A recent effort to reduce the fuels provided by overgrown vegetation in Lincoln County helped the forest health and encouraged native ground cover to come back, among other positive benefits, Faehling says.

Thomas Swetnam, University of Arizona professor and director of the Laboratory of Tree-Ring Research, says that even with the other factors such as drought and forest fuels are taken into account, climate appears to be having an effect on western wildfires. He says the data collected by him and two Scripps Institution researchers show a "clear correlation" between fires and higher temperatures over the western United States.

The higher temperatures and wildfires also are linked to the earlier arrival of spring, Swetnam says. According to the research, large wildfire activity increased "suddenly and dramatically" in the 1980s with longer wildfire seasons. It is climate change, not forest fuel accumulation, that is the primary driver in the change, the researchers have found.

++++++

__APPLY WHAT YOU READ__
A) According to the wildfire text, in which decade did large wildfire activity increase suddenly and dramatically?
B) For each statement, say whether the wildfire text agrees, and quote the words that decide it. (i) Swetnam is director of the Laboratory of Tree-Ring Research. (ii) The researchers found that forest fuel accumulation is the primary driver of the change in wildfire activity. (iii) The effort to reduce fuels in Lincoln County encouraged native ground cover to come back.
The material after this text comes from an unrelated source.

__DATASET CONTENT__
++++++

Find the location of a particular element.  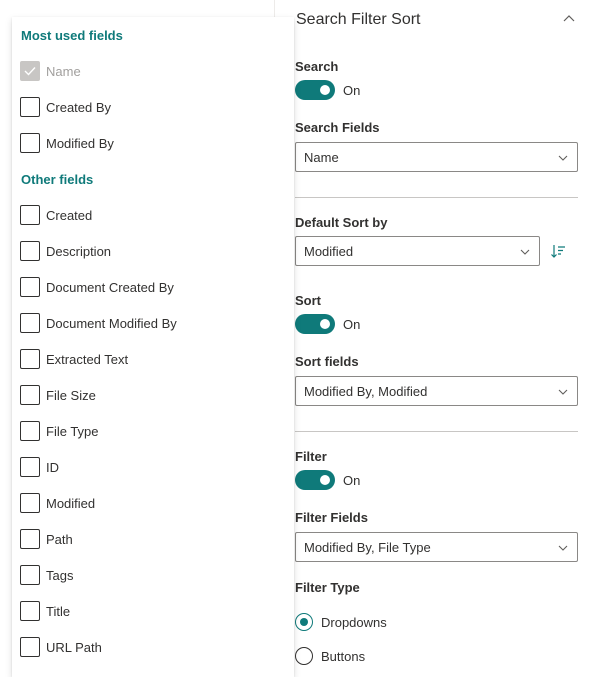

++++++

__RESPONSES FOR EACH TASK__
A) The 1980s.

B)
(i) Yes: "director of the Laboratory of Tree-Ring Research"
(ii) No: "It is climate change, not forest fuel accumulation, that is the primary driver in the change"
(iii) Yes: "encouraged native ground cover to come back"